• _Given text_:
The last thing that I mentioned in that long, anxiety-filled list is the thing that makes me most uncomfortable. That I may be found out as a fake, an imposter, someone who should not be called ‘Dr’ anything. I am sure I am not the first PhD student that, either before, during or after PhD study, has felt like someone is going to leap out at a conference or from the pages of an examiner’s report and out me as an imposter doing a very good impersonation of a competent researcher. All the same, the idea that I am not alone in this doesn’t offer much comfort. I am the one, for now at least, in the midst of all this waiting and impatience and anxiety feeling like all the other PhD students and post-Docs all have it licked and I am the weirdo who is wondering when the other shoe will drop.

• _Material shown_:
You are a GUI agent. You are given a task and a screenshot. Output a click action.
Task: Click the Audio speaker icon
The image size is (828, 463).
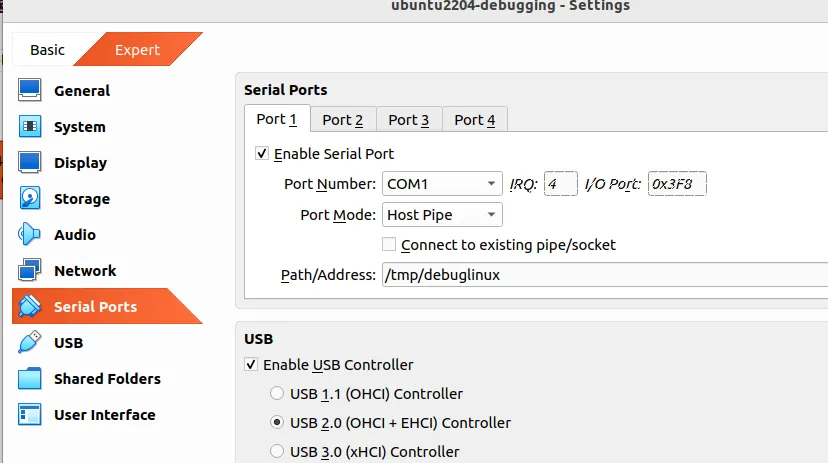coord(30,235)
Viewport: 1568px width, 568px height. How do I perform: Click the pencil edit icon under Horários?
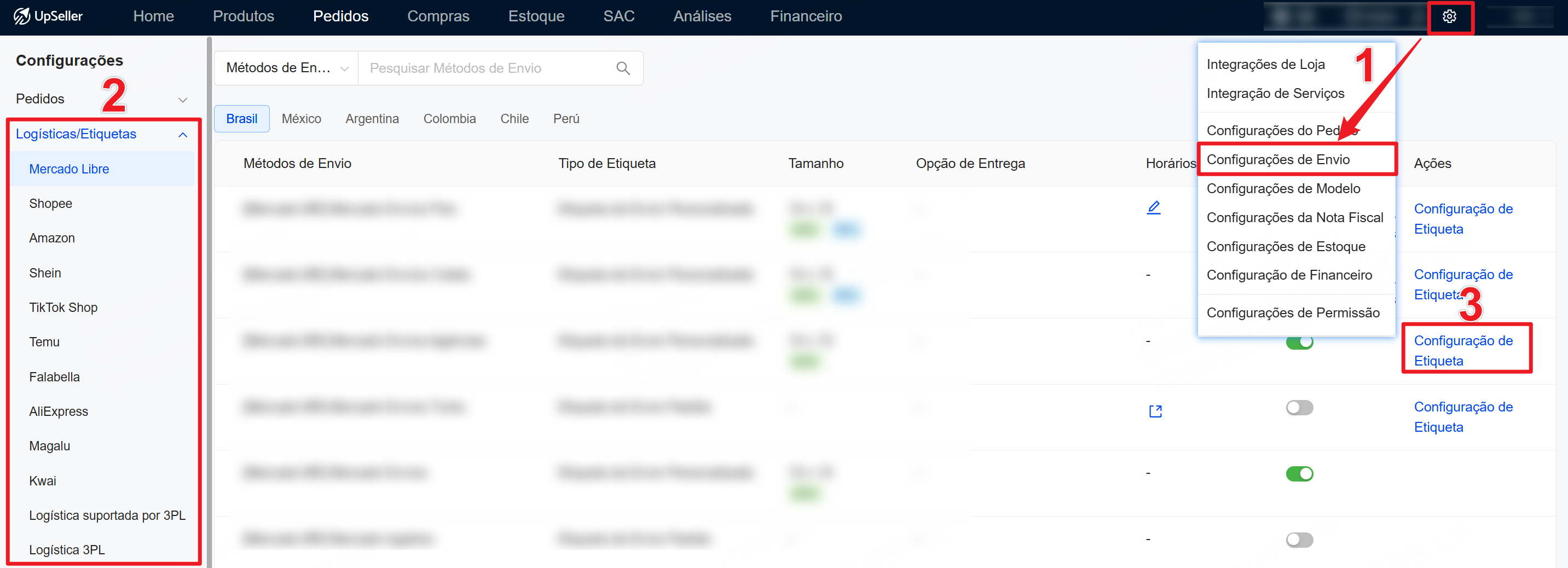click(x=1153, y=208)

• _Directive_: Set down the imposter-syndrome passage word for word, beginning at the words "The last thing" and stopping after "shoe will drop.". The material has no connection to the imposter-syndrome passage.

• _Solution below_:
The last thing that I mentioned in that long, anxiety-filled list is the thing that makes me most uncomfortable. That I may be found out as a fake, an imposter, someone who should not be called ‘Dr’ anything. I am sure I am not the first PhD student that, either before, during or after PhD study, has felt like someone is going to leap out at a conference or from the pages of an examiner’s report and out me as an imposter doing a very good impersonation of a competent researcher. All the same, the idea that I am not alone in this doesn’t offer much comfort. I am the one, for now at least, in the midst of all this waiting and impatience and anxiety feeling like all the other PhD students and post-Docs all have it licked and I am the weirdo who is wondering when the other shoe will drop.